Your task →
Here is a block of records. Copy every line in it that includes "text".

Provided records →
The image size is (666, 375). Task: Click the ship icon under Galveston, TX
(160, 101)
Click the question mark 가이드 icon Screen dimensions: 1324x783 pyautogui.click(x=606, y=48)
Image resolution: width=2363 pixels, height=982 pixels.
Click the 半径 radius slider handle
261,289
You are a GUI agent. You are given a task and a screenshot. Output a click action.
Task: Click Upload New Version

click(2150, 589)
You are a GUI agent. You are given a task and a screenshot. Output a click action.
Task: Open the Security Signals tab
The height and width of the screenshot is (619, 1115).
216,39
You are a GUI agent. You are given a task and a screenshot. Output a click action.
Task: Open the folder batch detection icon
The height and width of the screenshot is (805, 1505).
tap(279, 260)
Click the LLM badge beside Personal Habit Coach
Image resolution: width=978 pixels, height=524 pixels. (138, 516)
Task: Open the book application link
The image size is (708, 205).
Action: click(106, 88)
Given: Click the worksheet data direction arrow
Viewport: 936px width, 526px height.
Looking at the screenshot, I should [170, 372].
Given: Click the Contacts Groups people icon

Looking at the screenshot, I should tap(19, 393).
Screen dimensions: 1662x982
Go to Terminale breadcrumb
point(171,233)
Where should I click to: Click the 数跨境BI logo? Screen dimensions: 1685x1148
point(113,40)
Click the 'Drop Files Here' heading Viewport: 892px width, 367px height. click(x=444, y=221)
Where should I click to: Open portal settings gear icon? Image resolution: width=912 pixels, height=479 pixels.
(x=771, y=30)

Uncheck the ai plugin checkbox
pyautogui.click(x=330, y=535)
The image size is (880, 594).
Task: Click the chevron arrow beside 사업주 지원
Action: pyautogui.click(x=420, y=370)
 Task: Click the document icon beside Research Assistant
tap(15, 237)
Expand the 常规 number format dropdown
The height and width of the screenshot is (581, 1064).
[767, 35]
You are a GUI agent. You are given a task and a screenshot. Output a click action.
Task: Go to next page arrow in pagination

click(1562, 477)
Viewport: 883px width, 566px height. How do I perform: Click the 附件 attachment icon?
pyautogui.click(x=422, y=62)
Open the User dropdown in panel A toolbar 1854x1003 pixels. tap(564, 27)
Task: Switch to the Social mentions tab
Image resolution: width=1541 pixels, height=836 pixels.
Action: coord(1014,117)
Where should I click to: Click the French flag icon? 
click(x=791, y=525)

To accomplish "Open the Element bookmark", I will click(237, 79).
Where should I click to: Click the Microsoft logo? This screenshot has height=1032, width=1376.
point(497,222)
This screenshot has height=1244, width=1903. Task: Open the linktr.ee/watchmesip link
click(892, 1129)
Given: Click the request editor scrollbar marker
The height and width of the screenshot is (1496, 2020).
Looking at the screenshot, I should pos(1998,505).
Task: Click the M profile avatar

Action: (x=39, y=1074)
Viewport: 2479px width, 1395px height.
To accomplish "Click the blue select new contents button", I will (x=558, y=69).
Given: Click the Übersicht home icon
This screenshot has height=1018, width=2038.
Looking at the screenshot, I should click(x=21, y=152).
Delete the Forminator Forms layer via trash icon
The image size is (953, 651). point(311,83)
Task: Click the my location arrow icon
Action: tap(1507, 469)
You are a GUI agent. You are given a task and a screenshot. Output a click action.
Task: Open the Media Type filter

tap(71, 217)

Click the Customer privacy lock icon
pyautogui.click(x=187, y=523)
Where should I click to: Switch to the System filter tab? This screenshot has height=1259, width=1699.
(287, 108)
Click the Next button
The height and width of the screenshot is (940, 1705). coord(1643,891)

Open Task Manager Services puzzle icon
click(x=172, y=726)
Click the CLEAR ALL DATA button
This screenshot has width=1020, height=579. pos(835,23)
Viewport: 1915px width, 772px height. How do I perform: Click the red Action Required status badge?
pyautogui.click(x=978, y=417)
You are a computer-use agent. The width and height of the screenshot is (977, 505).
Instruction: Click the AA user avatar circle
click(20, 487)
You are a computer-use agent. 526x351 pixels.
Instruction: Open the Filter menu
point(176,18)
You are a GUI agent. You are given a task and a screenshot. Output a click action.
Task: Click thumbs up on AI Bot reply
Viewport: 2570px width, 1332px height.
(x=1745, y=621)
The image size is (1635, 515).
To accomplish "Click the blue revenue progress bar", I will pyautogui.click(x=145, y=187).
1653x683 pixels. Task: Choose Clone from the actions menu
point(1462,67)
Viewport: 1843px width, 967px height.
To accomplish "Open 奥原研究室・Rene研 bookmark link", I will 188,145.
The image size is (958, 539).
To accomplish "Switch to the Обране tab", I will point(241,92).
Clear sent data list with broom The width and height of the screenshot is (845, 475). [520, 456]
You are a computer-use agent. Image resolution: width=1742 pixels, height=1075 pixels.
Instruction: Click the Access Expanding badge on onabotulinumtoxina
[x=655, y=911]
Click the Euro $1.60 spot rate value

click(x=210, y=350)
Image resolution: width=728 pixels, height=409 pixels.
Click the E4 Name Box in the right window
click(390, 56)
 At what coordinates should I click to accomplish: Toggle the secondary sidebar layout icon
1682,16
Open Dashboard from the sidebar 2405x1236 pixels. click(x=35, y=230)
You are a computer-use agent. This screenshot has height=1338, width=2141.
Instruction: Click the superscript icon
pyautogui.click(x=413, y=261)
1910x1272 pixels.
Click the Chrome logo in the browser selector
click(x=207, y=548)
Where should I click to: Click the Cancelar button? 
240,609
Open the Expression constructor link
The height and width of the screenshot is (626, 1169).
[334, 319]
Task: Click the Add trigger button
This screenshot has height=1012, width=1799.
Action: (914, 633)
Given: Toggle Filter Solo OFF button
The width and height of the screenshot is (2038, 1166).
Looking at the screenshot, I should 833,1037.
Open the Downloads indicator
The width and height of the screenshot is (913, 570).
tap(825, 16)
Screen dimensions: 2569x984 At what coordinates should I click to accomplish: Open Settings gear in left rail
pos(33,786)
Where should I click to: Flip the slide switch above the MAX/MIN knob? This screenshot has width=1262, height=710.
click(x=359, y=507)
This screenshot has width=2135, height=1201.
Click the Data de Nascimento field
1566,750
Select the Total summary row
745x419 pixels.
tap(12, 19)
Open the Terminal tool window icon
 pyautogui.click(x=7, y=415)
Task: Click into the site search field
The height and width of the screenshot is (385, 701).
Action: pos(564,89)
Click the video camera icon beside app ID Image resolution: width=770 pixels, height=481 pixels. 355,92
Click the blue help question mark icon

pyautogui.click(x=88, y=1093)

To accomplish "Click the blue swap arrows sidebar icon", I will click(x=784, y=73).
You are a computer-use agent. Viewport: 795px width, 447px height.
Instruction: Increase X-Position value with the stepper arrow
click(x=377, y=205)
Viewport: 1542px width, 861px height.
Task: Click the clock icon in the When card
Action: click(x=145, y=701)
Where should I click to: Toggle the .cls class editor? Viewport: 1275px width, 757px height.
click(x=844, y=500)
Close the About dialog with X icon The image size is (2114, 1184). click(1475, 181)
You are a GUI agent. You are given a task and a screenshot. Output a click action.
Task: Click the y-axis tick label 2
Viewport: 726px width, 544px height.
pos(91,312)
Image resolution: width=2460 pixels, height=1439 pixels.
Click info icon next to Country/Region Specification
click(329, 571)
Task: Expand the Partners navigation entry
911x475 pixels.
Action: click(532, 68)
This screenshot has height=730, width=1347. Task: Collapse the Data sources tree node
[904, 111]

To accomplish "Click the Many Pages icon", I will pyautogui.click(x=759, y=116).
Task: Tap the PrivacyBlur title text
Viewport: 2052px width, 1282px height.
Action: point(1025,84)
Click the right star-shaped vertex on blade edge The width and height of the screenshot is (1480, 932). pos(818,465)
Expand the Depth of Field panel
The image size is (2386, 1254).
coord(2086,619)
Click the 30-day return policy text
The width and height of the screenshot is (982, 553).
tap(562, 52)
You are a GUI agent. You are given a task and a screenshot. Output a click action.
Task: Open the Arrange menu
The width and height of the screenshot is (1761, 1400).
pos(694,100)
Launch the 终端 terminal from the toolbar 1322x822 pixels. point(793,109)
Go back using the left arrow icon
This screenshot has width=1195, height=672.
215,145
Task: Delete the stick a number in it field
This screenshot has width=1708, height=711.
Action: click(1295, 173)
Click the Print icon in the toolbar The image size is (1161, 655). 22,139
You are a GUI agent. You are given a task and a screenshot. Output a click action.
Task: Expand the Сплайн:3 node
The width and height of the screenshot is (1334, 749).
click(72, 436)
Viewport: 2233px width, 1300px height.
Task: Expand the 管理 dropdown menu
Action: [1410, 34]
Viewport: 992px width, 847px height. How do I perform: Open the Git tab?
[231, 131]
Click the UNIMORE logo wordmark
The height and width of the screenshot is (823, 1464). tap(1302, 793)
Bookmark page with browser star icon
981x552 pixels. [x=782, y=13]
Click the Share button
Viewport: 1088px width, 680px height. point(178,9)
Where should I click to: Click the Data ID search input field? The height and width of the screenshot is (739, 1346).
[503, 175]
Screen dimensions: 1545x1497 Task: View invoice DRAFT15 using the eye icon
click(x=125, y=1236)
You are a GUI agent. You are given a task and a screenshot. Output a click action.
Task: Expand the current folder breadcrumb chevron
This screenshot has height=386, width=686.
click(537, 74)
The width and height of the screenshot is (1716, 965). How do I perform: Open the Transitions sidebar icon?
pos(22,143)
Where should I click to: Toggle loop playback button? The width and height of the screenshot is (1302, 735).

Task response →
Task: Tap the PrivacyBlur title text
Click the 30-day return policy text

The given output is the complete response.